Exercise: Render everything from the first line down to the line containing "Looking at the", both included, as a Markdown table with the columns Row and Line. Skip blank lines and leave the pictures out.
*** Information shown
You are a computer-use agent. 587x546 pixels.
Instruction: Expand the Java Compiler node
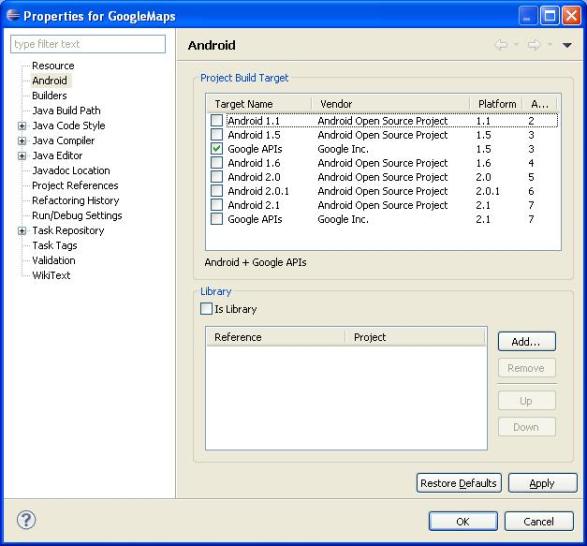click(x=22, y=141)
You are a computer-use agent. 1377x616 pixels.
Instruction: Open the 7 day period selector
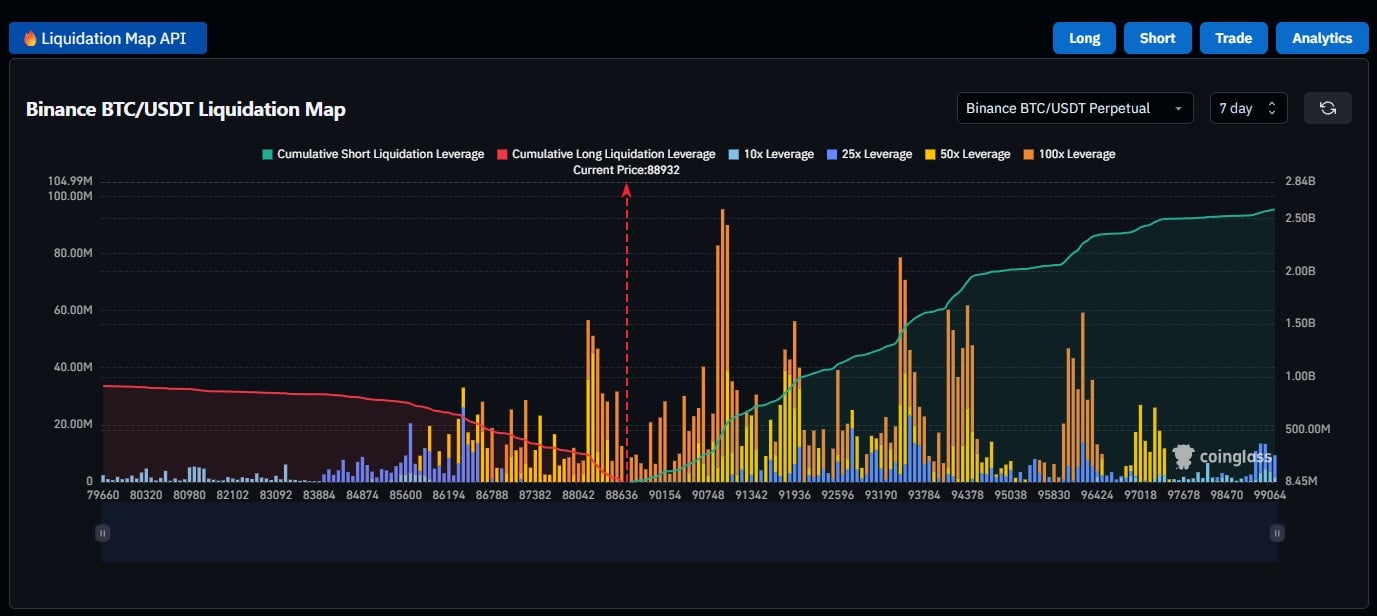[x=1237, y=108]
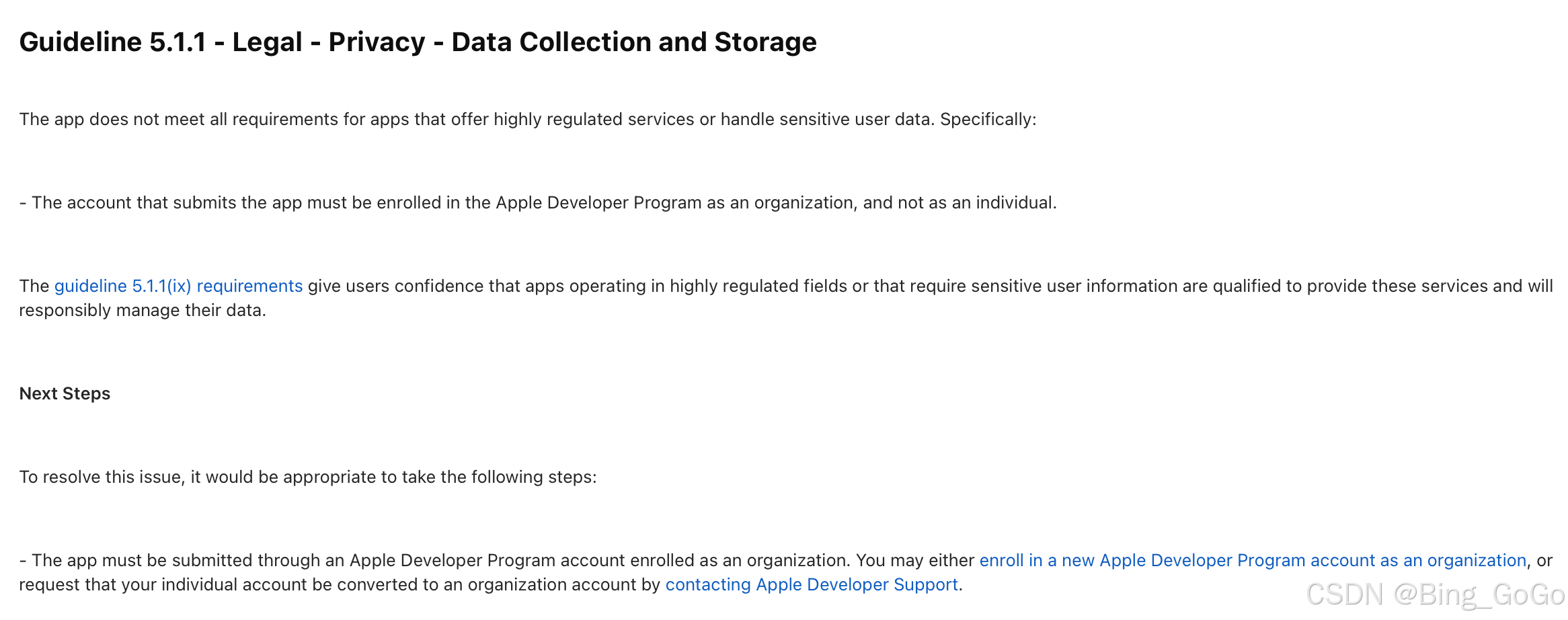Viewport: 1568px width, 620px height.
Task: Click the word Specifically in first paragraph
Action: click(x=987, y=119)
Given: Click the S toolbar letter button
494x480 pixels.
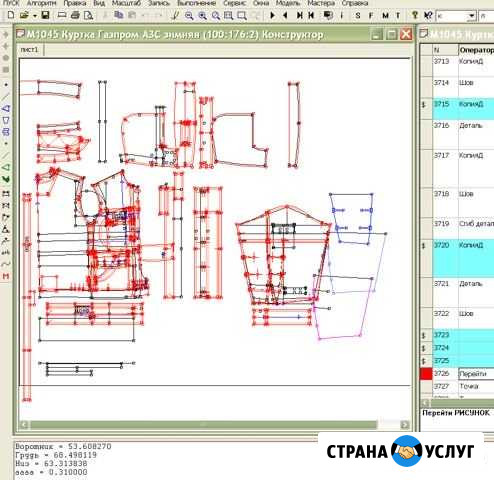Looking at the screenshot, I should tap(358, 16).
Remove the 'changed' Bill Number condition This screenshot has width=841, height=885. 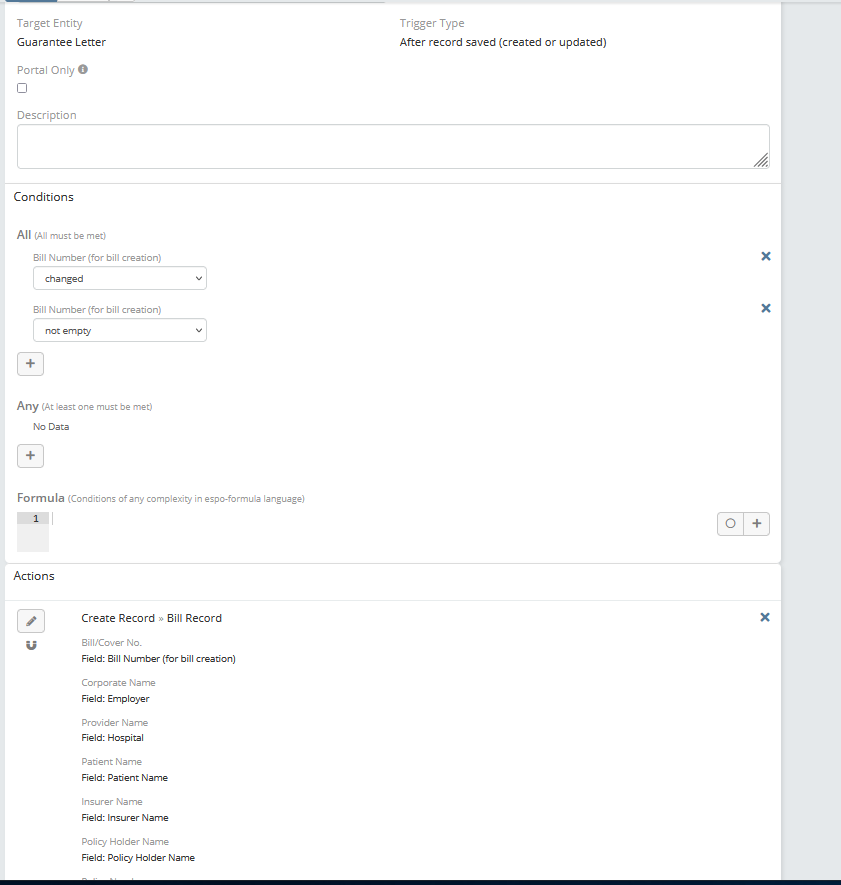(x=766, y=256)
******
Exercise output:
| Row | Line |
|---|---|
| 1 | You are a computer-use agent. 587x546 pixels. |
| 2 | Instruction: Expand the Java Compiler node |
| 3 | click(x=22, y=141) |
| 4 | You are a computer-use agent. 1377x616 pixels. |
| 5 | Instruction: Open the 7 day period selector |
| 6 | [x=1237, y=108] |
| 7 | Viewport: 1568px width, 620px height. |
| 8 | Task: Click the word Specifically in first paragraph |
| 9 | Action: click(x=987, y=119) |
| 10 | Given: Click the S toolbar letter button |
| 11 | 494x480 pixels. |
| 12 | Looking at the screenshot, I should tap(358, 16). |